TASK DETAILS — Nothing but the data, repeated exactly, belongs in the answer.

Records from a data collection:
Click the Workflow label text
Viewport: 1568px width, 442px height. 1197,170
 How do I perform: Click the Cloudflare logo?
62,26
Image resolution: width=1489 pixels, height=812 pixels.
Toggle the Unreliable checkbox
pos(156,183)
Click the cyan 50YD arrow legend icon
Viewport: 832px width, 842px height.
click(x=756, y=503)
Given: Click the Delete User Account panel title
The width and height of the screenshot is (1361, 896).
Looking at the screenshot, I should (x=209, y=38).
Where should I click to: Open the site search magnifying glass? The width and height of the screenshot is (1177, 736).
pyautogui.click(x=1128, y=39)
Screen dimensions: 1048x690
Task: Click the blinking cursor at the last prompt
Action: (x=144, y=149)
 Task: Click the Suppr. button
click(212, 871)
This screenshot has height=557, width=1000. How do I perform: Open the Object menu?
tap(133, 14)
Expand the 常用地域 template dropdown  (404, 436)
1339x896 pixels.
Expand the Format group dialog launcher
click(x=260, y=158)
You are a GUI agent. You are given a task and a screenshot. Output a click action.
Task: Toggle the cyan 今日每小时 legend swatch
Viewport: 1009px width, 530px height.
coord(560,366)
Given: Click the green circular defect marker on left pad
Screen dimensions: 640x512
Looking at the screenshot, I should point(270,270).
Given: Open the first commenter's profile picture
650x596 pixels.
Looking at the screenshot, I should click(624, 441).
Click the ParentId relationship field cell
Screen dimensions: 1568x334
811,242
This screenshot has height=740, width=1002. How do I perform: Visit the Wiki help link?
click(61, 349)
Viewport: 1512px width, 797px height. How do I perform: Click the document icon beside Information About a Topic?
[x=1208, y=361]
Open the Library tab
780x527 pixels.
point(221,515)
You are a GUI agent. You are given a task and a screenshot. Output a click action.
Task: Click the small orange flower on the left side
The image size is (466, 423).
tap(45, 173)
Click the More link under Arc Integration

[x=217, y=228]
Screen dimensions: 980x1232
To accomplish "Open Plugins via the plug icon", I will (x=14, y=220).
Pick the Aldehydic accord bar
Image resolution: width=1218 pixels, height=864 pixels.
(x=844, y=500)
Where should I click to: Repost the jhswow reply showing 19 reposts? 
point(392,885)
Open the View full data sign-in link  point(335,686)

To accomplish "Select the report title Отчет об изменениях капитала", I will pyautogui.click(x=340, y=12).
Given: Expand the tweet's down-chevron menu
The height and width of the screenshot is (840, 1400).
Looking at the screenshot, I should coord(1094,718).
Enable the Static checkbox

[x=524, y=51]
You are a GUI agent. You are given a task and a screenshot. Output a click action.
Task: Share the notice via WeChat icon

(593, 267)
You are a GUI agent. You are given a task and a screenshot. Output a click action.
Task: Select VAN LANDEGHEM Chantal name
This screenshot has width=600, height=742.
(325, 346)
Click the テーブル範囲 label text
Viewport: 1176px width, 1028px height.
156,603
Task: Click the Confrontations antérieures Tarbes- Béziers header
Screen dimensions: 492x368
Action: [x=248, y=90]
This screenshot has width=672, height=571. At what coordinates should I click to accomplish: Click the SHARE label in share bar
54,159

ANSWER SECTION —
Click the Workflow label text
Viewport: 1568px width, 442px height. 1197,170
 How do I perform: Click the Cloudflare logo?
62,26
Image resolution: width=1489 pixels, height=812 pixels.
Toggle the Unreliable checkbox
pos(156,183)
Click the cyan 50YD arrow legend icon
Viewport: 832px width, 842px height.
click(x=756, y=503)
Given: Click the Delete User Account panel title
The width and height of the screenshot is (1361, 896).
Looking at the screenshot, I should (x=209, y=38).
Where should I click to: Open the site search magnifying glass? The width and height of the screenshot is (1177, 736).
pyautogui.click(x=1128, y=39)
Screen dimensions: 1048x690
Task: Click the blinking cursor at the last prompt
Action: (x=144, y=149)
 Task: Click the Suppr. button
click(212, 871)
This screenshot has height=557, width=1000. How do I perform: Open the Object menu?
tap(133, 14)
Expand the 常用地域 template dropdown  (404, 436)
1339x896 pixels.
Expand the Format group dialog launcher
click(x=260, y=158)
You are a GUI agent. You are given a task and a screenshot. Output a click action.
Task: Toggle the cyan 今日每小时 legend swatch
Viewport: 1009px width, 530px height.
coord(560,366)
Given: Click the green circular defect marker on left pad
Screen dimensions: 640x512
Looking at the screenshot, I should point(270,270).
Given: Open the first commenter's profile picture
650x596 pixels.
Looking at the screenshot, I should click(624, 441).
Click the ParentId relationship field cell
Screen dimensions: 1568x334
811,242
This screenshot has height=740, width=1002. How do I perform: Visit the Wiki help link?
click(61, 349)
Viewport: 1512px width, 797px height. How do I perform: Click the document icon beside Information About a Topic?
[x=1208, y=361]
Open the Library tab
780x527 pixels.
point(221,515)
You are a GUI agent. You are given a task and a screenshot. Output a click action.
Task: Click the small orange flower on the left side
The image size is (466, 423).
tap(45, 173)
Click the More link under Arc Integration

[x=217, y=228]
Screen dimensions: 980x1232
To accomplish "Open Plugins via the plug icon", I will (x=14, y=220).
Pick the Aldehydic accord bar
Image resolution: width=1218 pixels, height=864 pixels.
(x=844, y=500)
Where should I click to: Repost the jhswow reply showing 19 reposts? 
point(392,885)
Open the View full data sign-in link  point(335,686)

To accomplish "Select the report title Отчет об изменениях капитала", I will pyautogui.click(x=340, y=12).
Given: Expand the tweet's down-chevron menu
The height and width of the screenshot is (840, 1400).
Looking at the screenshot, I should coord(1094,718).
Enable the Static checkbox

[x=524, y=51]
You are a GUI agent. You are given a task and a screenshot. Output a click action.
Task: Share the notice via WeChat icon

(593, 267)
You are a GUI agent. You are given a task and a screenshot. Output a click action.
Task: Select VAN LANDEGHEM Chantal name
This screenshot has width=600, height=742.
(325, 346)
Click the テーブル範囲 label text
Viewport: 1176px width, 1028px height.
156,603
Task: Click the Confrontations antérieures Tarbes- Béziers header
Screen dimensions: 492x368
Action: [x=248, y=90]
This screenshot has width=672, height=571. At what coordinates should I click to accomplish: Click the SHARE label in share bar
54,159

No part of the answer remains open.